Collection entries:
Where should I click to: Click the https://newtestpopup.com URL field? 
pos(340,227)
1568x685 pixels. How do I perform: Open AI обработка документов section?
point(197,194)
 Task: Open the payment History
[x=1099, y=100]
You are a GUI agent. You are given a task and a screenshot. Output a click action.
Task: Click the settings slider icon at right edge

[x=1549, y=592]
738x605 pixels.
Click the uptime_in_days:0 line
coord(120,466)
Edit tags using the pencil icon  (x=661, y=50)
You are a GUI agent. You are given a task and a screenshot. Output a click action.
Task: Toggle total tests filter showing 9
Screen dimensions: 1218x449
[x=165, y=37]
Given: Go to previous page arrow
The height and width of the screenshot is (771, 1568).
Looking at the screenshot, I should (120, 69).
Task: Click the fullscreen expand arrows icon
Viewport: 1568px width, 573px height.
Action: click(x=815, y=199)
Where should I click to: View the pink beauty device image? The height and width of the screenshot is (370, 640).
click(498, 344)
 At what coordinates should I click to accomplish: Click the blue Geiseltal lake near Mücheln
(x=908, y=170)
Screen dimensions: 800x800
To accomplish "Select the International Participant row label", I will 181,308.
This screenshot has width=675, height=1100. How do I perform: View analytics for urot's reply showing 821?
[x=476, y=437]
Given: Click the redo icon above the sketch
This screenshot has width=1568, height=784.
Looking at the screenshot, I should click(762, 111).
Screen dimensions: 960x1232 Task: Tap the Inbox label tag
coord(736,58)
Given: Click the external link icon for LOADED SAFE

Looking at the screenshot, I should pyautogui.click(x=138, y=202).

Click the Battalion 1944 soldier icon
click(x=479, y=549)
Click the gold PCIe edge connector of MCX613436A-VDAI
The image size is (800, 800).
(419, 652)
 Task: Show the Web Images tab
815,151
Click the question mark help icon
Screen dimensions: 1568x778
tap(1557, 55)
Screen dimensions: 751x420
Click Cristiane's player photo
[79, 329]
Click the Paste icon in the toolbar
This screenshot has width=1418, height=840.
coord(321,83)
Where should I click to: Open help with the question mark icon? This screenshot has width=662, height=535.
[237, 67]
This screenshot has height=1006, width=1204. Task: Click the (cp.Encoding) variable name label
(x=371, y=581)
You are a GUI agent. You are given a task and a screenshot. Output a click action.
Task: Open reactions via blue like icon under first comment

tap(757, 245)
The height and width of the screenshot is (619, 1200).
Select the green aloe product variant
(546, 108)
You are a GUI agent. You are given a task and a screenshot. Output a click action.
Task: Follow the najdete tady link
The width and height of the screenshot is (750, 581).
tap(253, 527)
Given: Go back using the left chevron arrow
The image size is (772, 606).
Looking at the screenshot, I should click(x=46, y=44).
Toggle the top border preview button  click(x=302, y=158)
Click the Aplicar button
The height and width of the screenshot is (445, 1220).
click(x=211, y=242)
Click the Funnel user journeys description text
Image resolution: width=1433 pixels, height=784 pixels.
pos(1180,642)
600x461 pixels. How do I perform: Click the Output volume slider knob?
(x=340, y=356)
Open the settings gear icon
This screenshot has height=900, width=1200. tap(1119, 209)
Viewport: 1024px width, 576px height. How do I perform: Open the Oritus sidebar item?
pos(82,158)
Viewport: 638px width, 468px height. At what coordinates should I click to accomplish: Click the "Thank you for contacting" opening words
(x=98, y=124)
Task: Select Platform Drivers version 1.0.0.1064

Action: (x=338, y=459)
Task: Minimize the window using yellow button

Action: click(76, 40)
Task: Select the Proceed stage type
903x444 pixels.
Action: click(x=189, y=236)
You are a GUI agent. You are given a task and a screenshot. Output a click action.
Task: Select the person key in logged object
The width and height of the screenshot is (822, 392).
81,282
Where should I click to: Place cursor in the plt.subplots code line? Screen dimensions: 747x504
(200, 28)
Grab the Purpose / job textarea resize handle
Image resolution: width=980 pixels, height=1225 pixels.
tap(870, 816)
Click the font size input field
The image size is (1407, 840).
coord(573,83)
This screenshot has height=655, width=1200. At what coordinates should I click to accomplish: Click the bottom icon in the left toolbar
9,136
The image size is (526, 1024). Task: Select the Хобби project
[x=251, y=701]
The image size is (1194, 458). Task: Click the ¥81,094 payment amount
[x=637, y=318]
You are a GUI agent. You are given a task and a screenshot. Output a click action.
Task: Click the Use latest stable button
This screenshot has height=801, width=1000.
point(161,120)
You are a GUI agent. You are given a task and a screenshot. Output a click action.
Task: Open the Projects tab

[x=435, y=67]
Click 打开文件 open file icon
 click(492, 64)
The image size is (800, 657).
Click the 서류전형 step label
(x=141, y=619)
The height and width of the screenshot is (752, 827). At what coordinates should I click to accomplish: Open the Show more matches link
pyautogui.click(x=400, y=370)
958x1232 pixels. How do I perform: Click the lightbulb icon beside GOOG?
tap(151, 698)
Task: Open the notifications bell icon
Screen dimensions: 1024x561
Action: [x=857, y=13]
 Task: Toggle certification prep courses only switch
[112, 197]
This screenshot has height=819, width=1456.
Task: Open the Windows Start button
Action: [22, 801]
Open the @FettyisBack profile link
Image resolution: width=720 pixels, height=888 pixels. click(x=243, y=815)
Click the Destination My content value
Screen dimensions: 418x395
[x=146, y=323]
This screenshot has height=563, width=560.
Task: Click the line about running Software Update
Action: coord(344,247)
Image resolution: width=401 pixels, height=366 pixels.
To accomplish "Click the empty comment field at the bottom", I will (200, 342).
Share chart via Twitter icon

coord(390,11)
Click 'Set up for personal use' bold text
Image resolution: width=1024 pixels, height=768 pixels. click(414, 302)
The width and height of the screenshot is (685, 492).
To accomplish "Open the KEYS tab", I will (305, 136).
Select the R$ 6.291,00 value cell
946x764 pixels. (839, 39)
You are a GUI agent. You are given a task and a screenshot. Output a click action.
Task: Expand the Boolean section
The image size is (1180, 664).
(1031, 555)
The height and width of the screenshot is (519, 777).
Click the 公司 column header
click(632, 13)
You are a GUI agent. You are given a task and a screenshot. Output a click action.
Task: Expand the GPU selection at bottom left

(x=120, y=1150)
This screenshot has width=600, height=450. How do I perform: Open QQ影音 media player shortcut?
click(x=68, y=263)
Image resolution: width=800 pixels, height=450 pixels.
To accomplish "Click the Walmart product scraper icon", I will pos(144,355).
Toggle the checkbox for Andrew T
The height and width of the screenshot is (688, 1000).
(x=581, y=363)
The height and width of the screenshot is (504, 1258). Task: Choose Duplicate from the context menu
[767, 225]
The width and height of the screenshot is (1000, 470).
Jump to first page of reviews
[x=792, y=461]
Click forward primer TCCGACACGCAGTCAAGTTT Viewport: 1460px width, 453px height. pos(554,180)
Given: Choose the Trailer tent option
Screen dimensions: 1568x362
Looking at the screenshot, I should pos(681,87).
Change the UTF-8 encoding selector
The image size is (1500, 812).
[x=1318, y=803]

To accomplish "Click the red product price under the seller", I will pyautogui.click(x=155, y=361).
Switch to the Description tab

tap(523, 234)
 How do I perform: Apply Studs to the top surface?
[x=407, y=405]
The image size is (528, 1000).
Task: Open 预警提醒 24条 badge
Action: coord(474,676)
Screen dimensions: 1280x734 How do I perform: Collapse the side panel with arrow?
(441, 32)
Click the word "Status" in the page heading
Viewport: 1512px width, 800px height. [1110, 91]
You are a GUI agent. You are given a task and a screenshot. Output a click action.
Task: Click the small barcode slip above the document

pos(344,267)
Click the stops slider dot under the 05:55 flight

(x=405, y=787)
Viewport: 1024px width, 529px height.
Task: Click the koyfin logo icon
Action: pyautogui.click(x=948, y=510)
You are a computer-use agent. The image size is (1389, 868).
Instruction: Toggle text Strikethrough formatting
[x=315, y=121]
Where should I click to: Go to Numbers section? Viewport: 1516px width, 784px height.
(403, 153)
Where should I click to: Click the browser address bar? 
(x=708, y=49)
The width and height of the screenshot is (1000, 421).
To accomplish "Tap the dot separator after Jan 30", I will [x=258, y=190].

• _EXERCISE GOAL_
I'd like the lines above from the one with "The width and height of the screenshot is (685, 492)." up to and including the one with "Click forward primer" copied exactly, with no other lines.

• _REPLY TO THE TASK_
The width and height of the screenshot is (685, 492).
To accomplish "Open the KEYS tab", I will (305, 136).
Select the R$ 6.291,00 value cell
946x764 pixels. (839, 39)
You are a GUI agent. You are given a task and a screenshot. Output a click action.
Task: Expand the Boolean section
The image size is (1180, 664).
(1031, 555)
The height and width of the screenshot is (519, 777).
Click the 公司 column header
click(632, 13)
You are a GUI agent. You are given a task and a screenshot. Output a click action.
Task: Expand the GPU selection at bottom left

(x=120, y=1150)
This screenshot has width=600, height=450. How do I perform: Open QQ影音 media player shortcut?
click(x=68, y=263)
Image resolution: width=800 pixels, height=450 pixels.
To accomplish "Click the Walmart product scraper icon", I will pos(144,355).
Toggle the checkbox for Andrew T
The height and width of the screenshot is (688, 1000).
(x=581, y=363)
The height and width of the screenshot is (504, 1258). Task: Choose Duplicate from the context menu
[767, 225]
The width and height of the screenshot is (1000, 470).
Jump to first page of reviews
[x=792, y=461]
Click forward primer TCCGACACGCAGTCAAGTTT Viewport: 1460px width, 453px height. pos(554,180)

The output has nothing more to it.